### Problem statement
Everything from the line containing "Screenshot is 1024x2129." through the line containing "Removalists Inner West (198, 1969)" should be repeated exactly, and nothing else from the data.
==== Material for this exercise
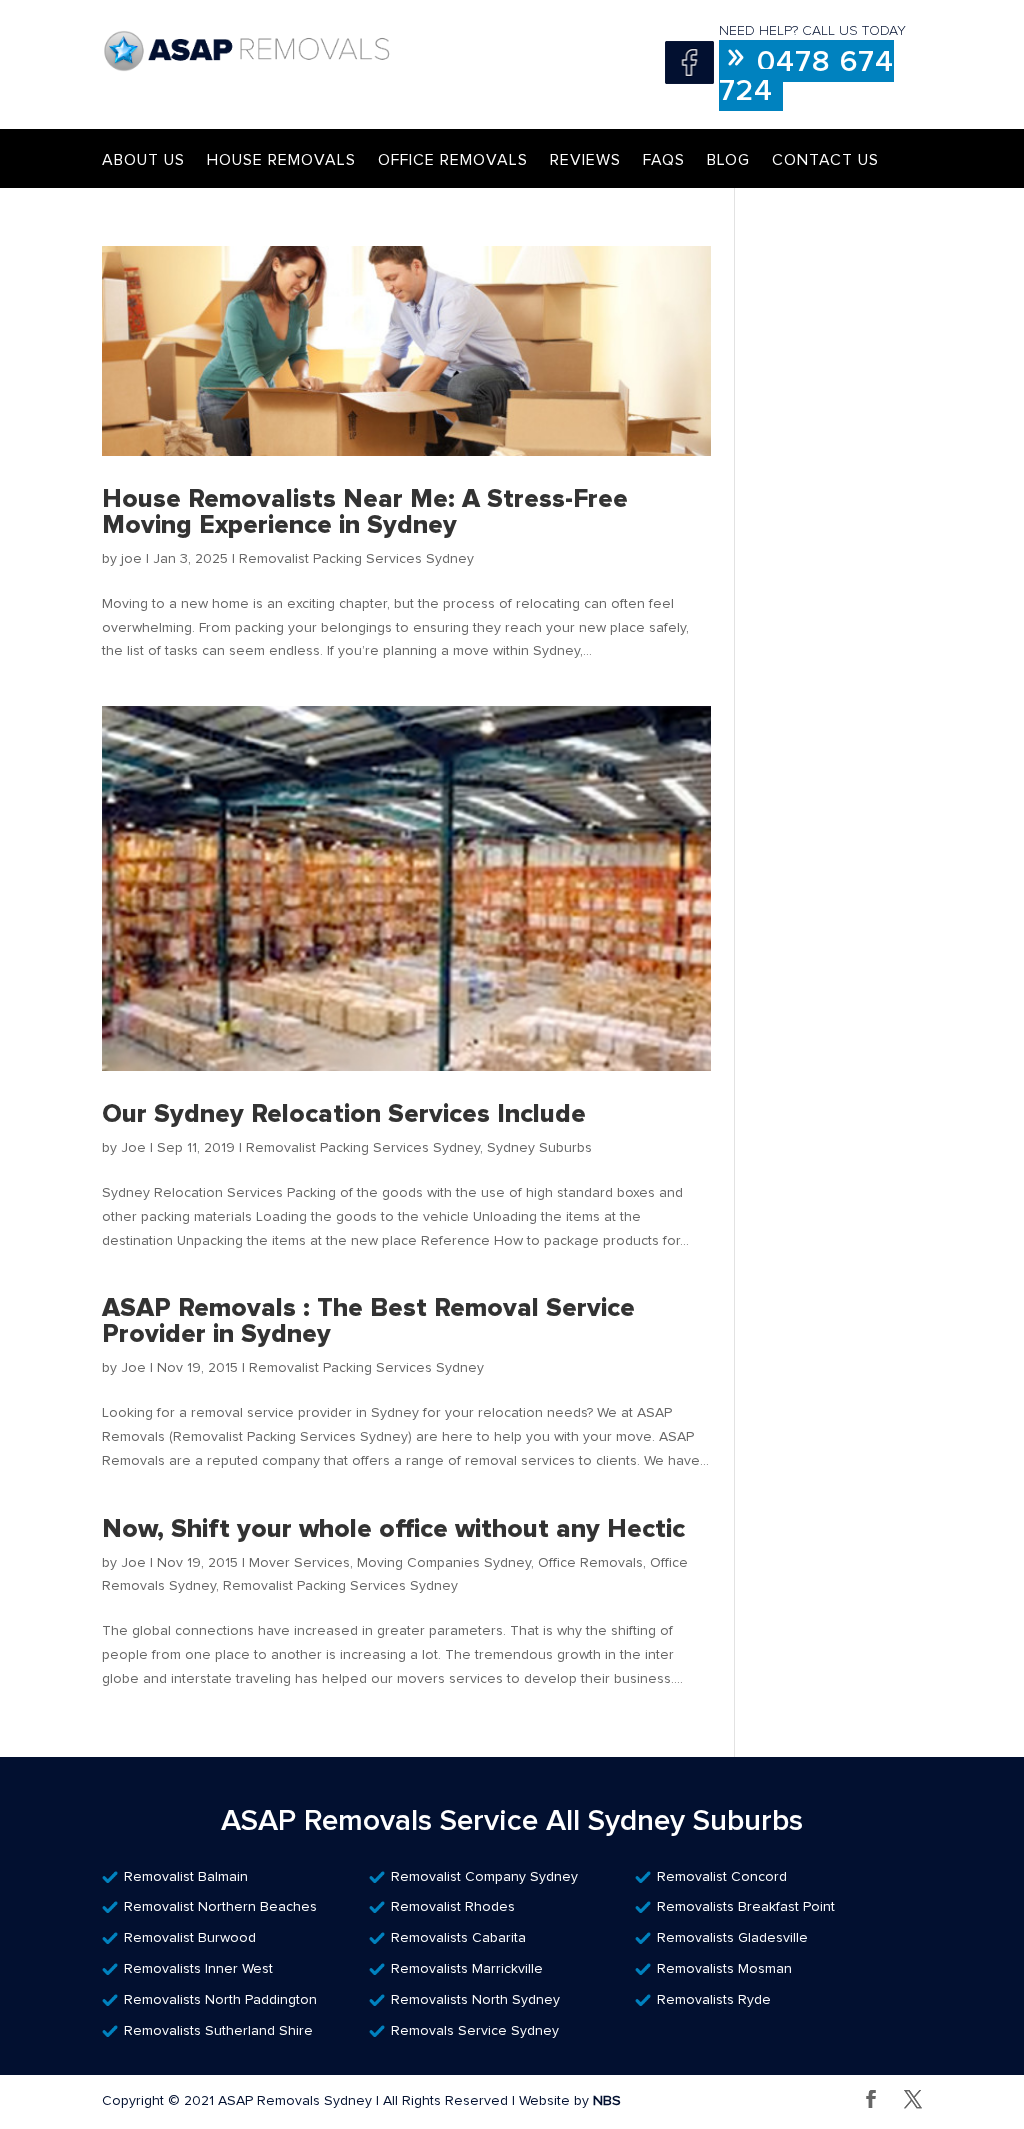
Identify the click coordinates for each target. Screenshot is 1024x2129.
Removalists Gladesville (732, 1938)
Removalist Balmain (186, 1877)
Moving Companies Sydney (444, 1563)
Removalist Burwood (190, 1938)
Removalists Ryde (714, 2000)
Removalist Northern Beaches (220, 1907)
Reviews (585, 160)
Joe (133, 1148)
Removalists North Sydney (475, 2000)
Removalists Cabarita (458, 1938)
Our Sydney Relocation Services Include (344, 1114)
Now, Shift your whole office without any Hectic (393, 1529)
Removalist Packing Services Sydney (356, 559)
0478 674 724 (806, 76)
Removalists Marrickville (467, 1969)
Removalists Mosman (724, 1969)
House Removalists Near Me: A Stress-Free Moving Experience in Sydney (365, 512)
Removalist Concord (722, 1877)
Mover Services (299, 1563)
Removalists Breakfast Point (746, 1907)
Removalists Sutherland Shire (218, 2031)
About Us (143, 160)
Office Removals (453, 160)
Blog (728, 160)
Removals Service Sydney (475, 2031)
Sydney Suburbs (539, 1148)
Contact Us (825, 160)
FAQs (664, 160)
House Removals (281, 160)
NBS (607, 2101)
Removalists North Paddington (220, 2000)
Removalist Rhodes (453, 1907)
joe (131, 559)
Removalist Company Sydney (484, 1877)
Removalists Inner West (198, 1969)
========
==== Material for this exercise
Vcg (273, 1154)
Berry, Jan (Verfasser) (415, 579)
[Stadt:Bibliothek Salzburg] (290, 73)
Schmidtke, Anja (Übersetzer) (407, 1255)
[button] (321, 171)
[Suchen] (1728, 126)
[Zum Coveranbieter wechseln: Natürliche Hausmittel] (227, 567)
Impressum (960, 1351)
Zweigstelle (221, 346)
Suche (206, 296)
========
==== Material for this exercise
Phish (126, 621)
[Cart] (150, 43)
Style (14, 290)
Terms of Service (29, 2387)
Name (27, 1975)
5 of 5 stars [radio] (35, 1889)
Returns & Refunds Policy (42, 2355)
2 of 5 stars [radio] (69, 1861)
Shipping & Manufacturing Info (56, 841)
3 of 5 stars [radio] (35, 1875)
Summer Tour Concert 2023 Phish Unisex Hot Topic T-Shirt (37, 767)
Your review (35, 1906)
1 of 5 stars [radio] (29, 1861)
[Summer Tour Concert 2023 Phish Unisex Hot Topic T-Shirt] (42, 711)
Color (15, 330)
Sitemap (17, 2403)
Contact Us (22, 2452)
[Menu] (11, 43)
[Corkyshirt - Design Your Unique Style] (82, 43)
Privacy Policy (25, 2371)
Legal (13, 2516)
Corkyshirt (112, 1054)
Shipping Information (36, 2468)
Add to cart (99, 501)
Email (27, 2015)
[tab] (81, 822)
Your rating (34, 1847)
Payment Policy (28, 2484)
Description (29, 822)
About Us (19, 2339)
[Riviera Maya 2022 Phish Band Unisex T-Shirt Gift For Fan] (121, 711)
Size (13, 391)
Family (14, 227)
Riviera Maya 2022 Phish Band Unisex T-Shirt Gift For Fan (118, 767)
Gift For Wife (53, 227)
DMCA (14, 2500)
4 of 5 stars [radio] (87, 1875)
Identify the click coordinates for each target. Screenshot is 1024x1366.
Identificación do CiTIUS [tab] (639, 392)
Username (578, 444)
========
### Solution to the problem
Identify the click coordinates for each target. Screenshot is 1024x2129.
Removalists Gladesville (732, 1938)
Removalist Balmain (186, 1877)
Moving Companies Sydney (444, 1563)
Removalist Burwood (190, 1938)
Removalists Ryde (714, 2000)
Removalist Northern Beaches (220, 1907)
Reviews (585, 160)
Joe (133, 1148)
Removalists North Sydney (475, 2000)
Removalists Cabarita (458, 1938)
Our Sydney Relocation Services Include (344, 1114)
Now, Shift your whole office without any Hectic (393, 1529)
Removalist Packing Services Sydney (356, 559)
0478 674 724 (806, 76)
Removalists Marrickville (467, 1969)
Removalists Mosman (724, 1969)
House Removalists Near Me: A Stress-Free Moving Experience in Sydney (365, 512)
Removalist Concord (722, 1877)
Mover Services (299, 1563)
Removalists Breakfast Point (746, 1907)
Removalists Sutherland Shire (218, 2031)
About Us (143, 160)
Office Removals (453, 160)
Blog (728, 160)
Removals Service Sydney (475, 2031)
Sydney Suburbs (539, 1148)
Contact Us (825, 160)
FAQs (664, 160)
House Removals (281, 160)
NBS (607, 2101)
Removalists North Paddington (220, 2000)
Removalist Rhodes (453, 1907)
joe (131, 559)
Removalist Company Sydney (484, 1877)
Removalists Inner West (198, 1969)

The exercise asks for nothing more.